NCPA says coach's move to pressure players to donate to booster club smacks of extortion.
By Liam Knox August 16, 2019 Premium
Billy Napier, head football coach at the U. of Louisiana at Lafayette, said scholarship players must donate at least $50 to the university athletic association. The university said the donation is only "strongly encouraged."
Billy Napier, head football coach at the University of Louisiana at Lafayette, announced a new team rule on Wednesday: Players on scholarship would be required to become paying members of the university’s booster club, the Ragin’ Cajuns Athletic Association, at a minimum of $50 a year.
“This coach can take away playing time and scholarships from his players. He can stand in the way of their education. This is blatant extortion in my opinion.”

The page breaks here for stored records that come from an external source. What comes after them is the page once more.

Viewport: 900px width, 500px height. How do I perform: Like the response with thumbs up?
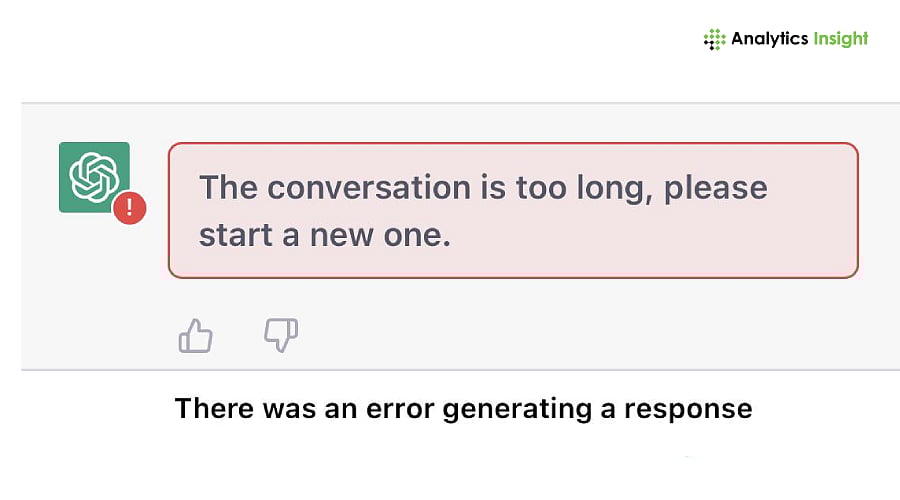point(195,335)
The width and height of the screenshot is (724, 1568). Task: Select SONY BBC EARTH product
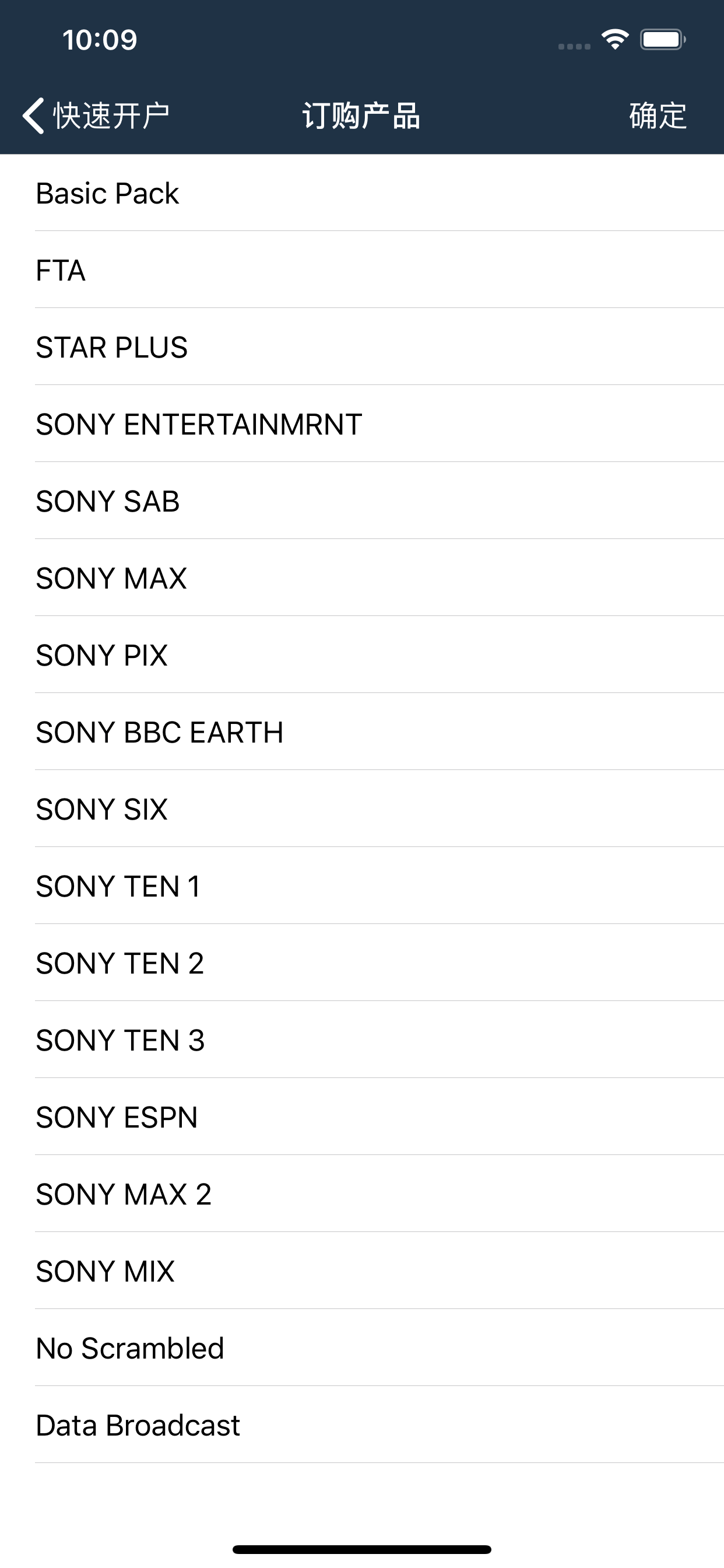[362, 732]
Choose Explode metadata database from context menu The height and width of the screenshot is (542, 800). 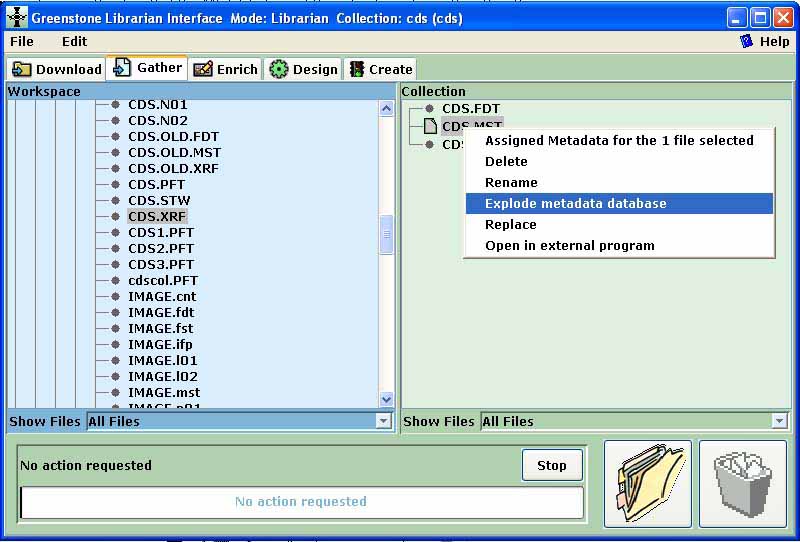(x=575, y=203)
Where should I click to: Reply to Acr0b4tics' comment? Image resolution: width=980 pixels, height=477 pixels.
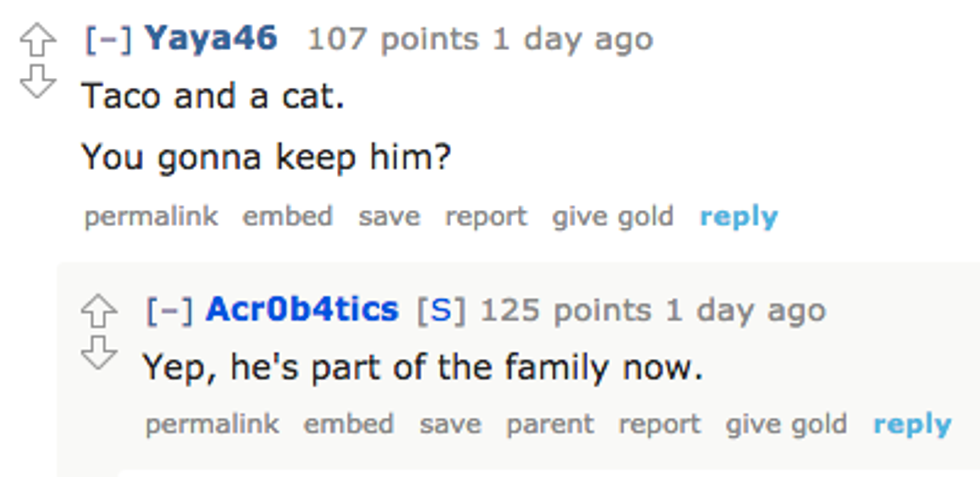pyautogui.click(x=912, y=424)
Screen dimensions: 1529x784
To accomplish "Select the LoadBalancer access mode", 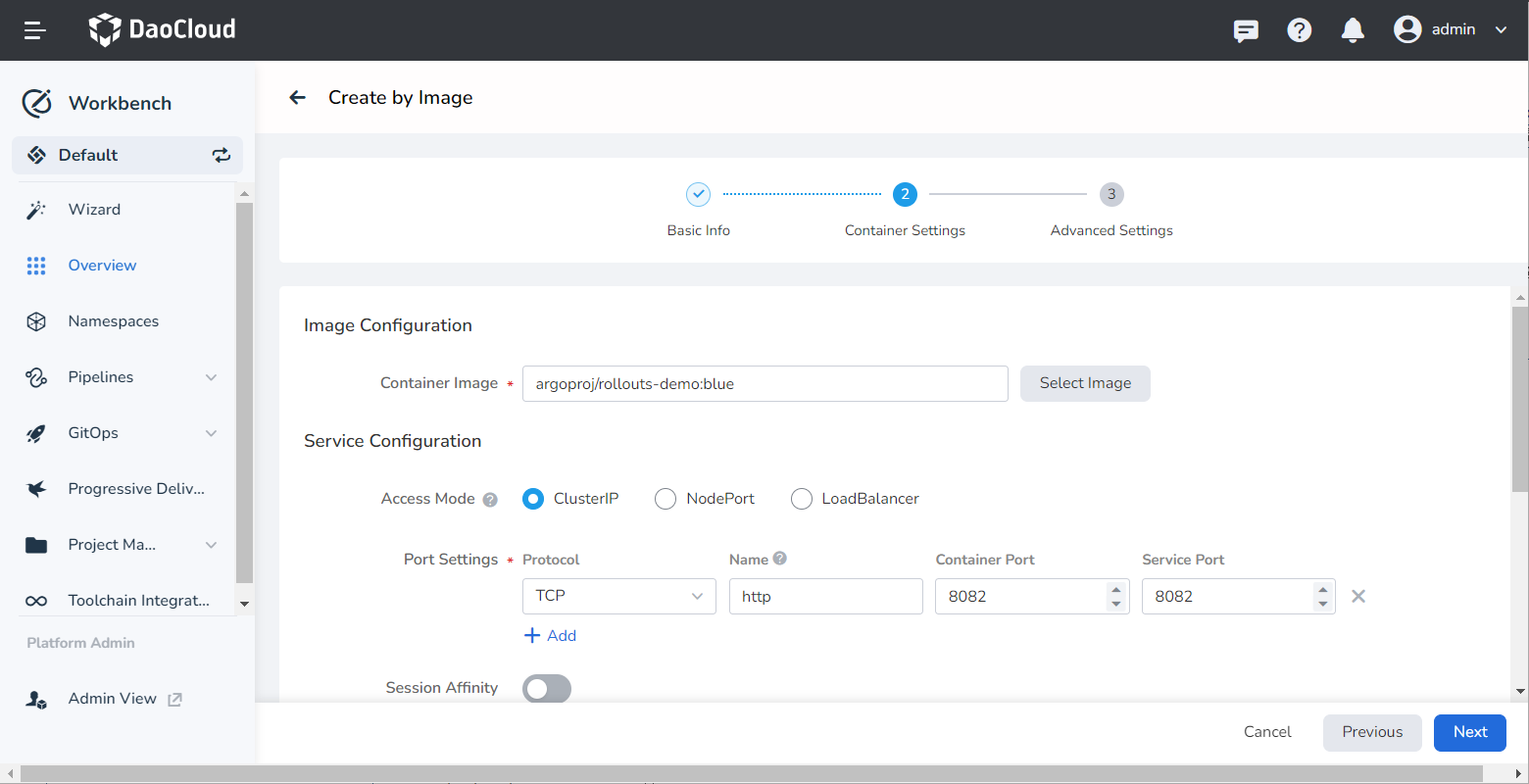I will point(802,499).
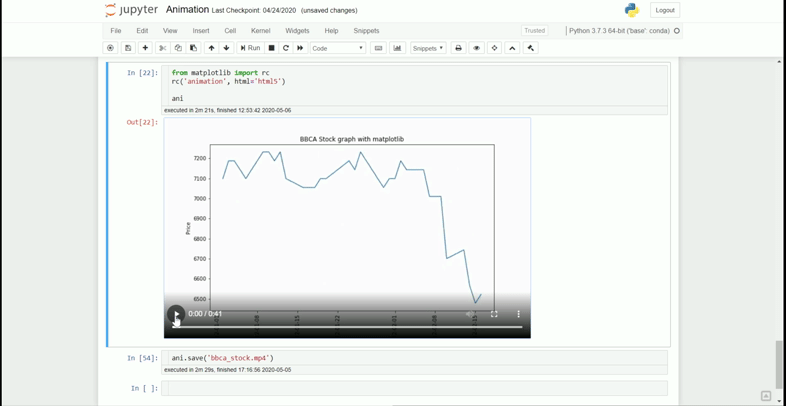Restart the kernel icon
Viewport: 786px width, 406px height.
(x=286, y=48)
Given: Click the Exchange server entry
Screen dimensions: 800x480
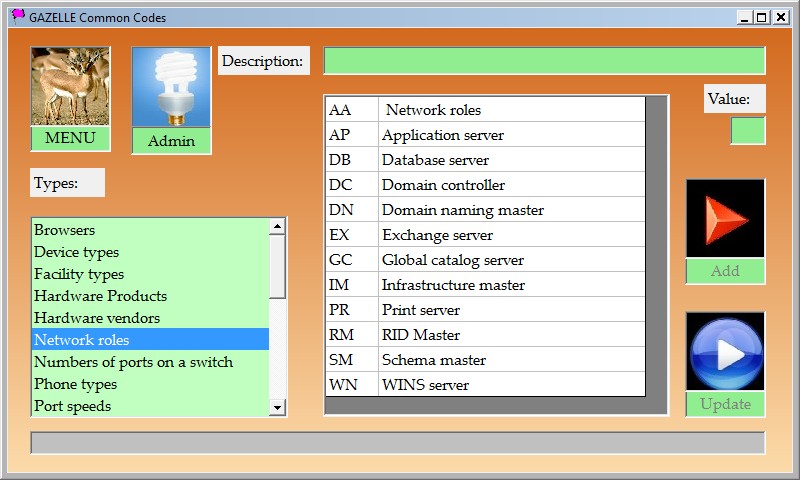Looking at the screenshot, I should 486,235.
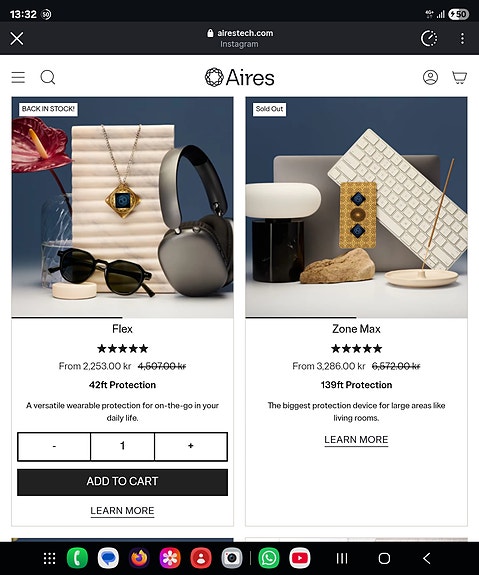Open Learn More under Flex
Image resolution: width=479 pixels, height=575 pixels.
[x=122, y=511]
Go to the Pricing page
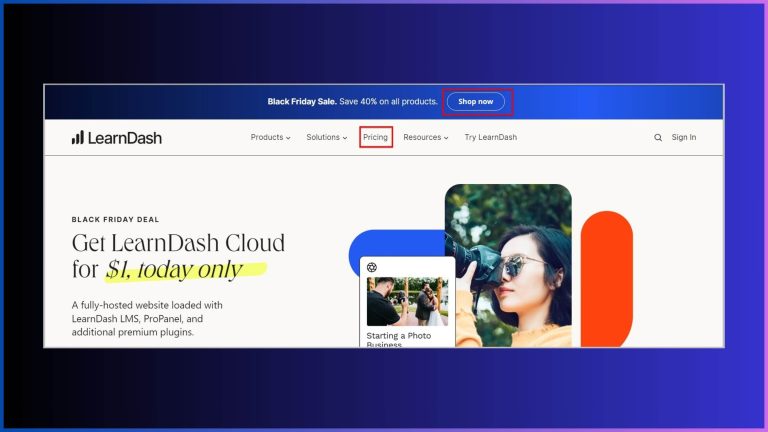768x432 pixels. (x=376, y=137)
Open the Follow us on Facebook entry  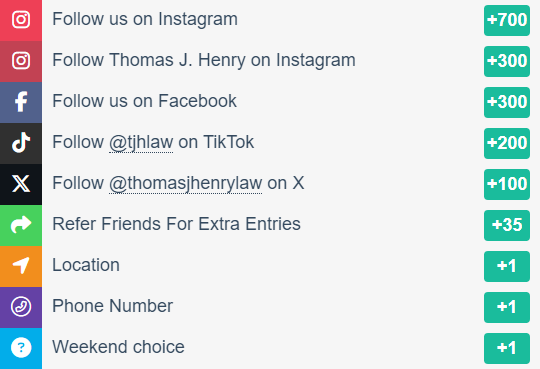coord(270,102)
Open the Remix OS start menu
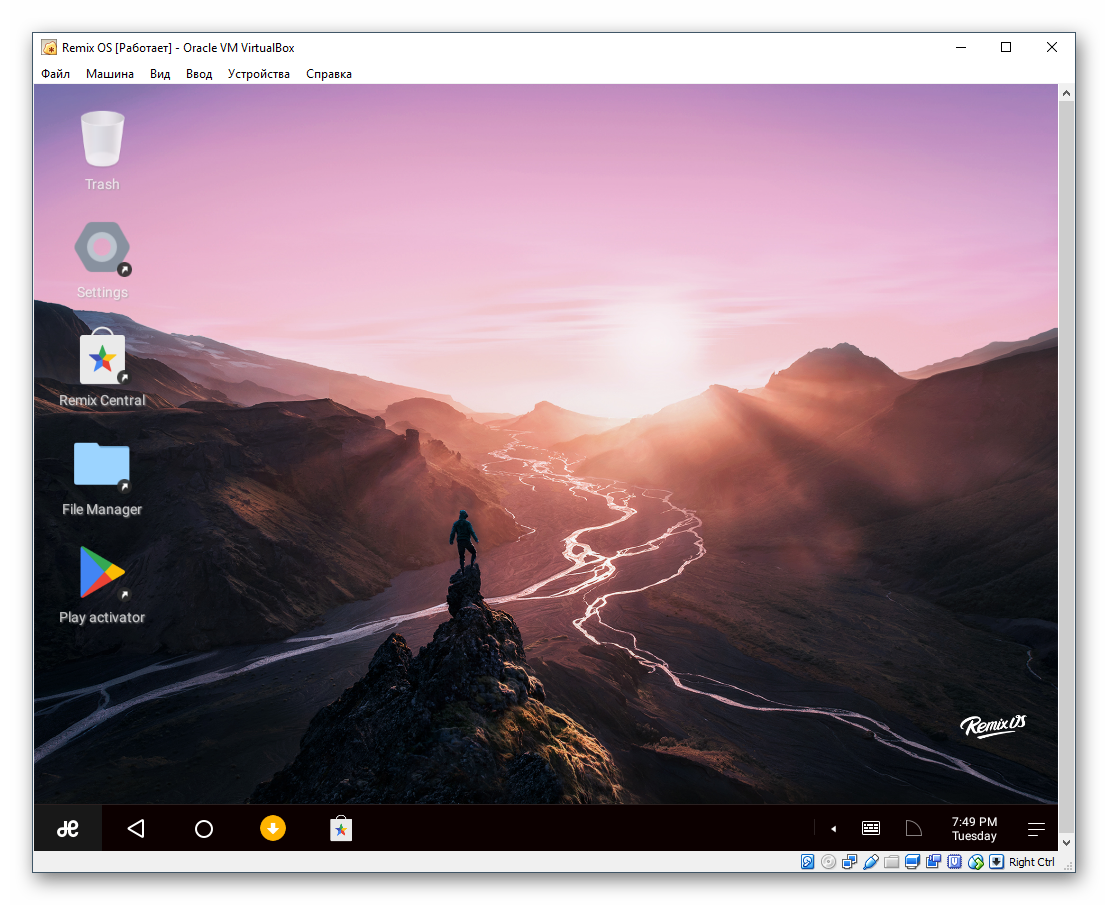The image size is (1108, 905). [x=68, y=828]
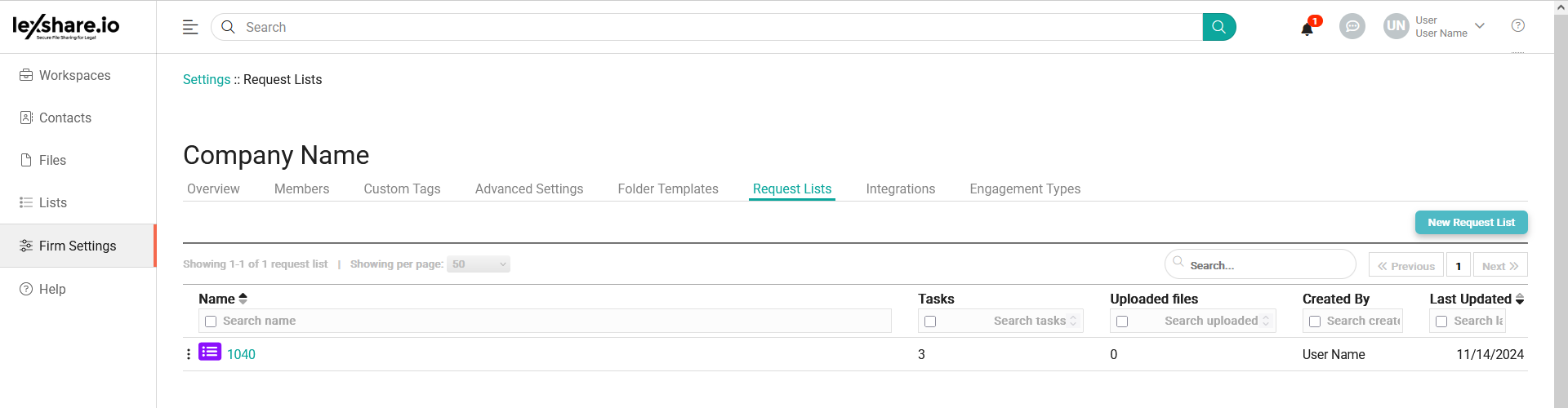This screenshot has width=1568, height=408.
Task: Click the help question mark icon in header
Action: pos(1518,26)
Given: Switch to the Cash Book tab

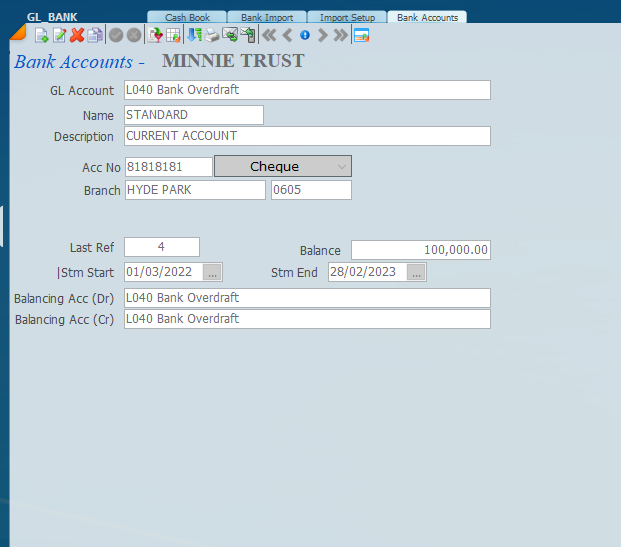Looking at the screenshot, I should click(x=186, y=17).
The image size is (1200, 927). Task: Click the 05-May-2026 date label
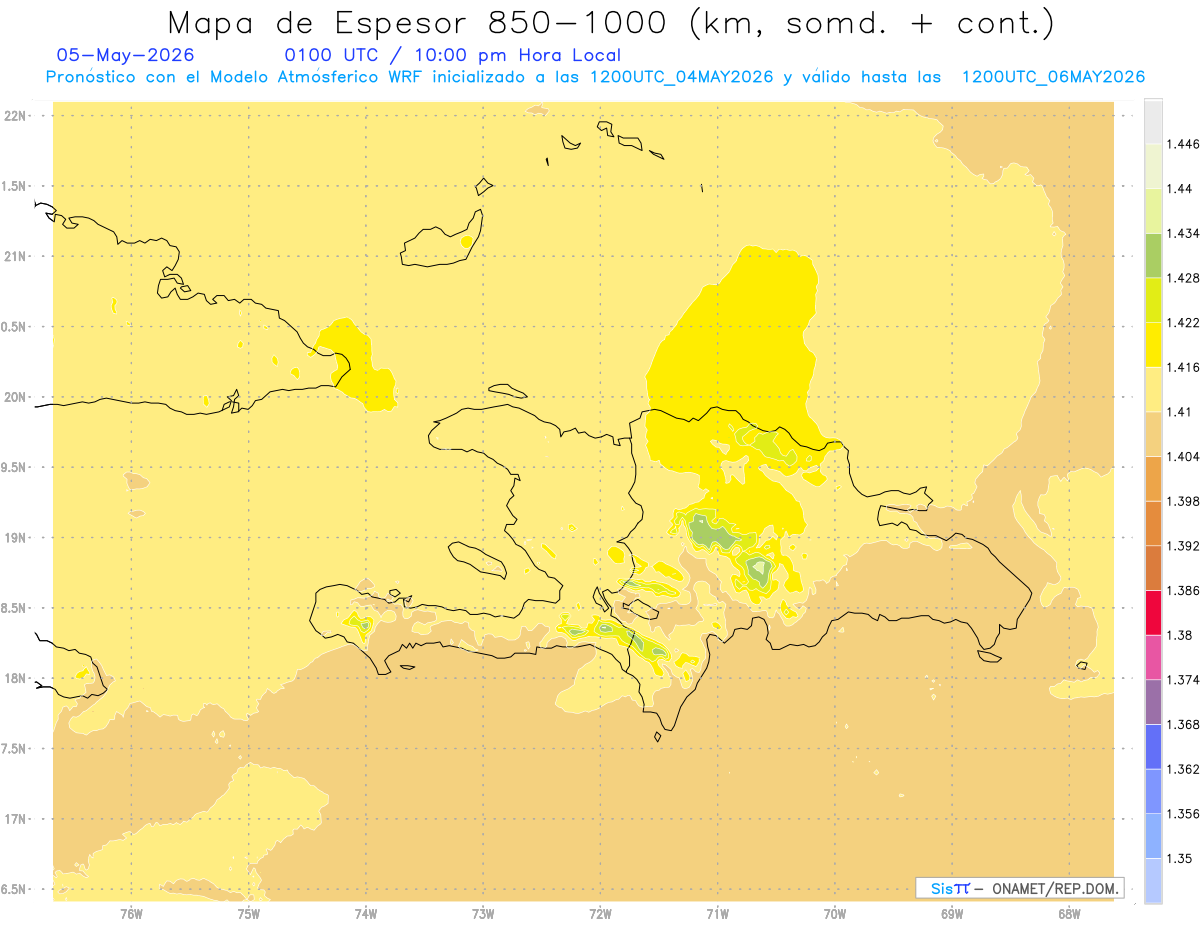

The university issued a statement on Friday walking back his comments after they stirred controversy in the national sports media, saying donating wasn’t mandatory but was “strongly encouraged.”
“Coach Napier’s comments were well-intentioned,” said Bryan Maggard, the athletics director, but “we would never dictate to student-athletes how they must spend their scholarship money.”
College athletes, and football players in particular, have long been the subject of debate about exploitative labor practices. Despite raking in more than $1 billion in revenue last year, the National Collegiate Athletic Association prohibits member colleges from paying athletes beyond the cost of attendance, and has fought off legal challenges seeking to force it to allow such compensation.
Ramogi Huma is the founder of the National College Players Association and a former football player for the University of California at Los Angeles. He told The Chronicle that, in his view, there is no difference between “mandatory” and “strongly encouraged” when the power dynamic between coach and players is so uneven.
“This coach can take away playing time and scholarships from his players. He can stand in the way of their education. This is blatant extortion in my opinion,” Huma said. “This is a work force that, it's been ruled time and time again in courts, has been exploited and illegally denied compensation.”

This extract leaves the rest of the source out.